Friday, 30 March 2012

Mum knows best

Babies are amazing.  When you think about how much they have to learn in such a short time, we should be (and we usually are) in awe of them.  Having watched (and watching) my 5 boys go from useless to super-functional has been exciting and the best part is every single one of them have been different.

They have achieved new things in different orders, different ways and to different levels of ability.  One example is the first tooth; Harrison's first tooth came at 10 months, Connor was 8 months, Declan was 6 months, Hamish was 9 months, and Aedan is 7 months and still waiting!  My nephew was over 1 year before he got his first tooth and we all know the stories about babies who have been born with a tooth or two.  My point is, they all get them, but there is no definite and correct age for that to happen.  It works for everything that our little ones do; from rolling their little bodies over to saying their first full sentence.  I remember Declan rolling over at 4 weeks old and speaking in sentences at 18 months; and yet one of the others didn't roll til 12 weeks and another didn't speak well til about 2 and a half.

My advice is not to worry about it until you need to worry about it.  What I am trying to say is always keep a Mother's Eye on your growing baby, toddler and young child; but don't ever, ever, ever compare your child to someone else's, or even your other children.  I have learned that if there is something not quite right with your child, that Mothers (and Fathers too), just know!  Don't succumb to peer pressure and get involved in competition with those who think first is best.  Your baby's brain is developing as it should, and it is such an amazing and complex thing that a brain could not possibly do things the same way twice, there are just too many neurons and synapses to map the same course again.  While one baby's brain is surging ahead in the learn how to crawl area, the next baby's brain is working on speech.

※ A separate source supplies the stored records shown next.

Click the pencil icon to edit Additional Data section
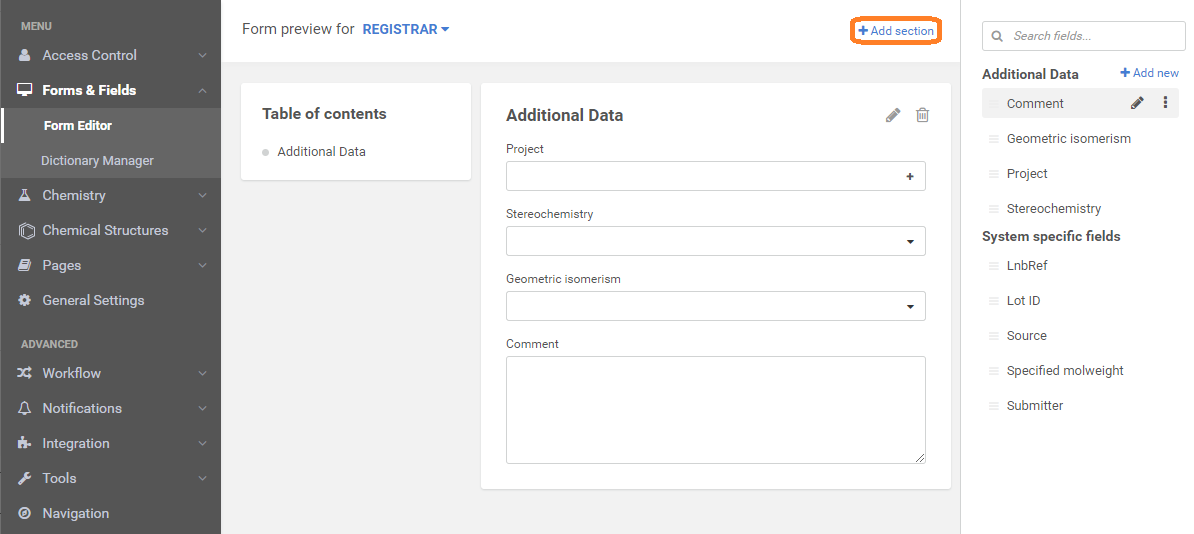The height and width of the screenshot is (534, 1194). (x=893, y=115)
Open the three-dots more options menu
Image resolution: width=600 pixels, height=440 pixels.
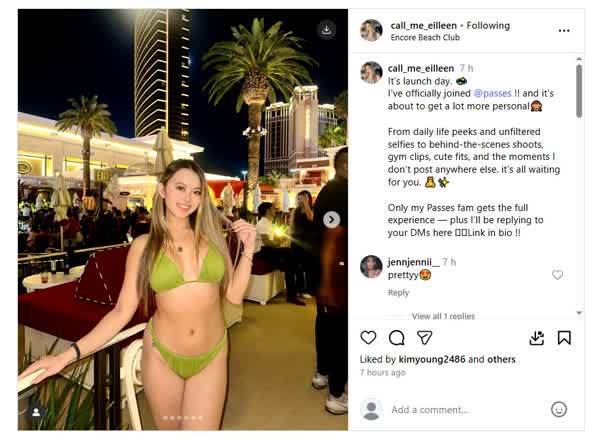pyautogui.click(x=564, y=31)
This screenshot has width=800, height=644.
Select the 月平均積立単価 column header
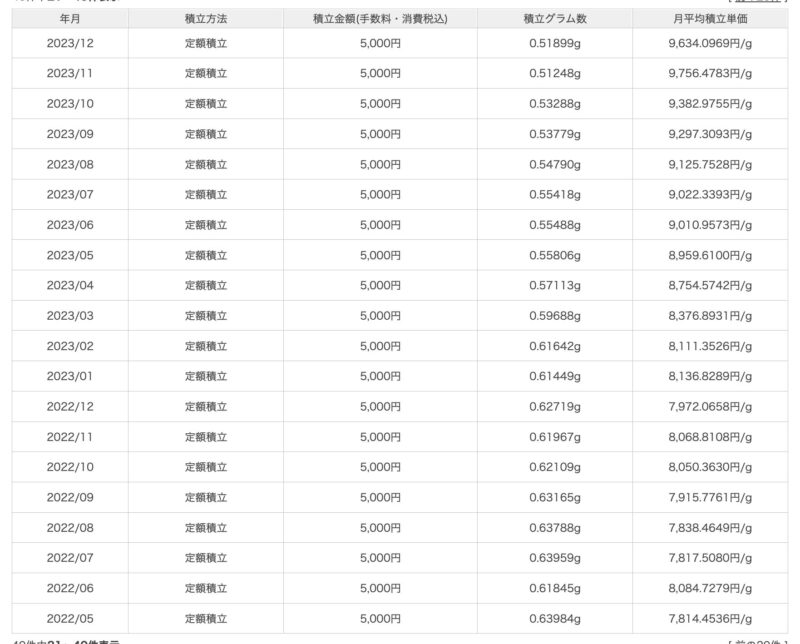click(x=710, y=19)
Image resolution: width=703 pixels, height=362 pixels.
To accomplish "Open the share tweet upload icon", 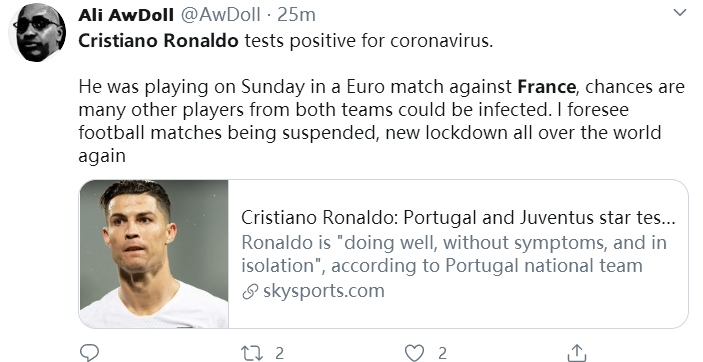I will click(x=577, y=353).
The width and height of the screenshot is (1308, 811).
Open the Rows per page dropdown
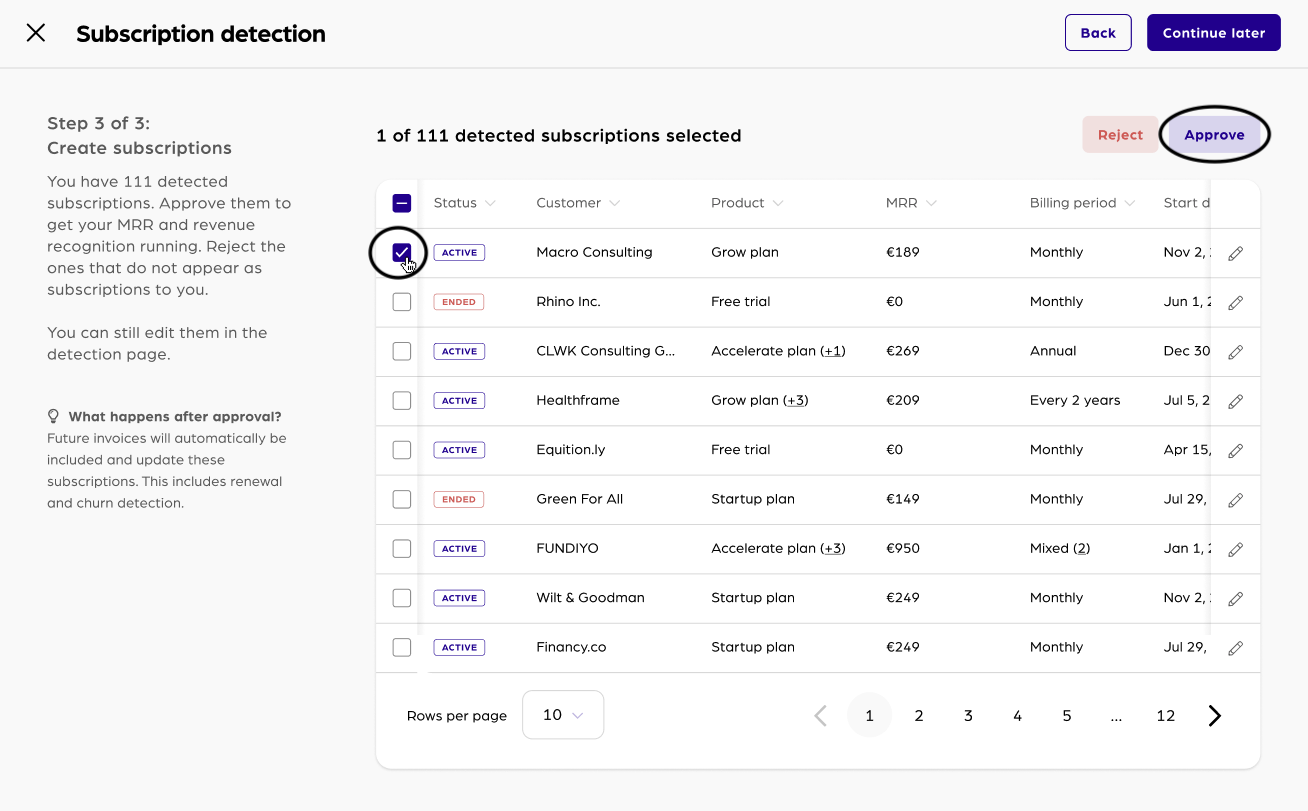pos(563,715)

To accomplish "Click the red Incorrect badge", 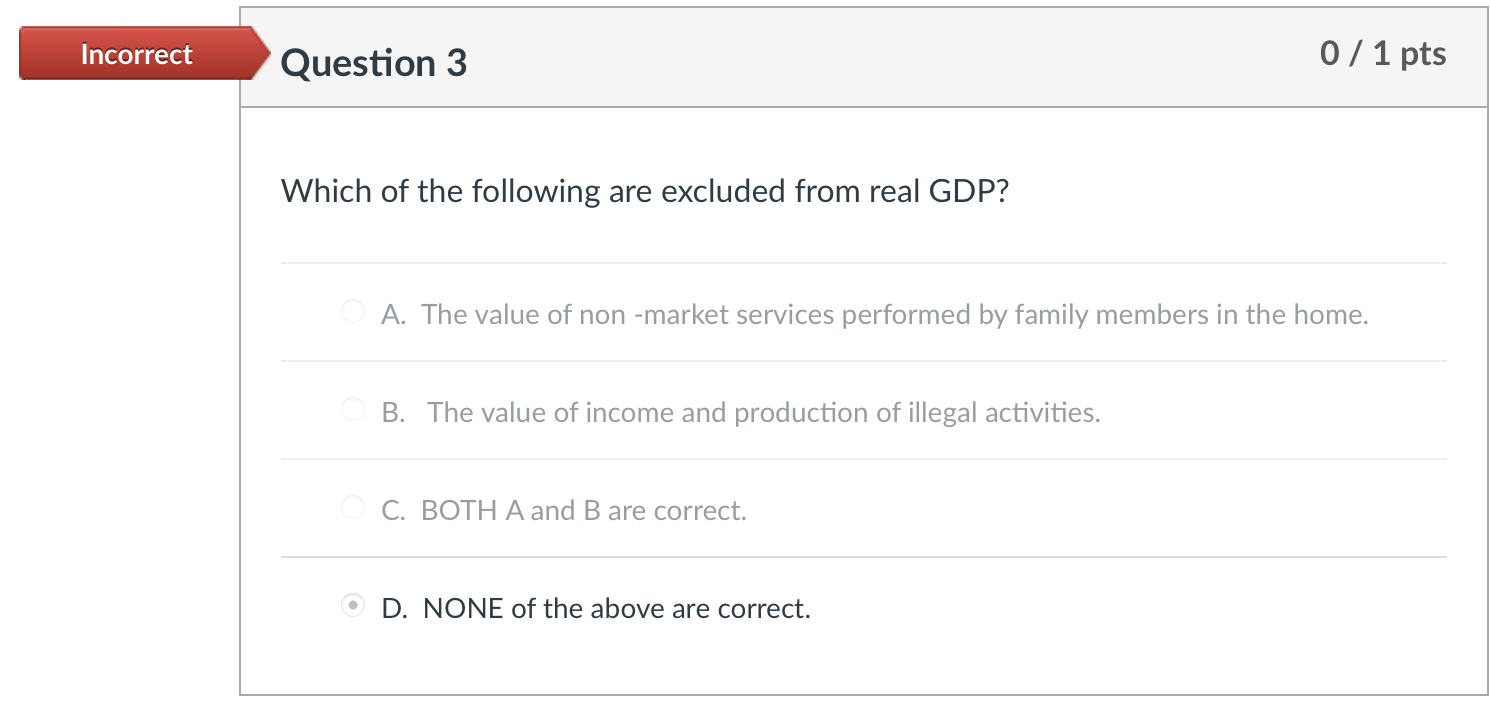I will coord(136,54).
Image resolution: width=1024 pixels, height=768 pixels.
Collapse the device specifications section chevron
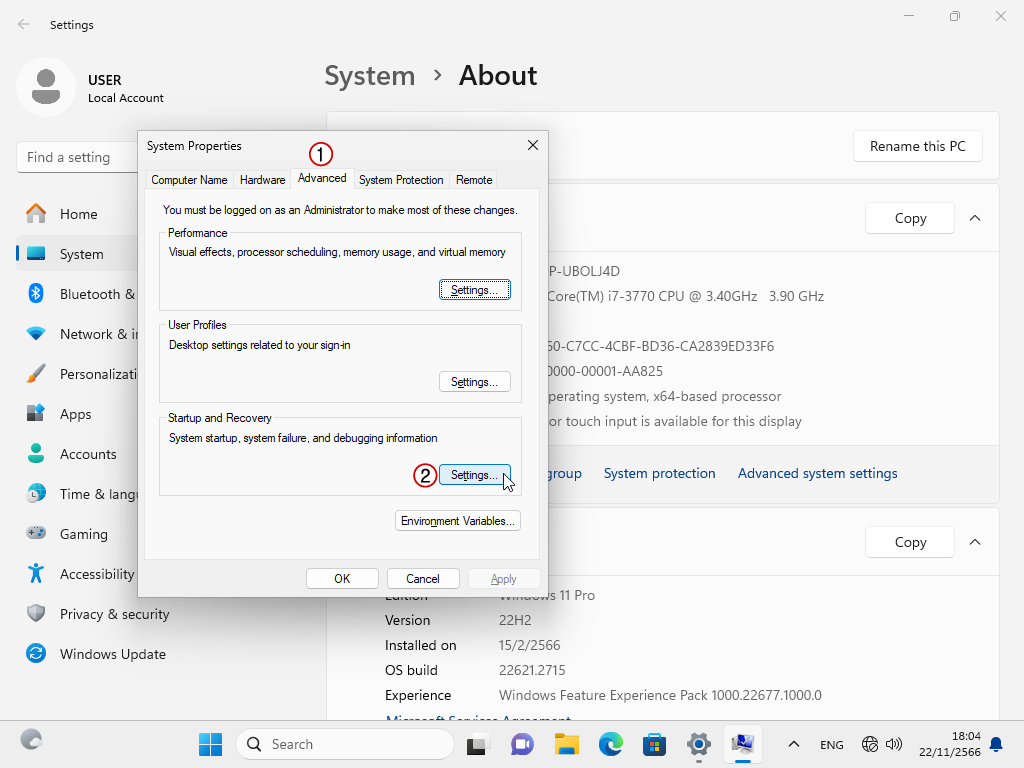pyautogui.click(x=975, y=218)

But always trust your instinct.
I have two examples of this, which I have experienced (both with the same child, coincidentally).  When Declan was about 14 months old, I picked him up from child care and his arm was hanging by his side and every time I touched him, he would whimper.  Knowing my own child (and how oblivious to pain he usually was) I knew that something wasn't right.  Off I went to the emergency room (I know it so well now!) and told the doctor (how dare I!) that I believed that Declan's arm was broken.  He spent so little time looking at it (and squeezing it) and then stated arrogantly "It's not broken! He has had a dislocated elbow, but it has popped back in!"  I disagreed with him because another one of my boy's had that wonderful experience, and this was very different.  Even the nurse tried to interject with the suggestion of an x-ray, but he would have none of it!  We were sent home, but the next day those niggling, mother doubts were telling me that the doctor was wrong.  I went to my GP, who agreed with me and sent Declan for an xray.  There it was!  Both bones were fractured!  My GP phoned ahead and we were met at the front desk by the head of emergency (damage control!) and she plastered Declan's arm herself.
My next example is a long story, and I'm sure I'll mention it many times in future posts.   But just briefly, when Declan was 18 months old we noticed that his behaviour was becoming quite challenging.  He was very easy to tantrum and very defiant.  Being number 3 was fortunate for him, because we had a little bit of experience as parents.  Our first child was very easy (and still is - so far!) but number two had given us a run for our money; but this was different.  We didn't worry too much, but we did keep a Mother's Eye on him.  He got worse... and worse... and worse, and all through this time we had a lot of people giving advice and opinions including families, friends, a psychologist and our GP.  Eventually, to cut a very long story short, we went to a psychiatrist and Declan (who is 6 years old now) has now been diagnosed with ADHD and is taking medication to assist his behaviour.  It is working so well, and I thank God every day for giving me the strength to push on for his diagnosis.
I just knew.

Now, back to where I was going.  Accept (and embrace) that your child will be different to everyone else in the world, don't let other people put doubts into your head, and at the same time don't let them dissuade you from your own feelings of concern.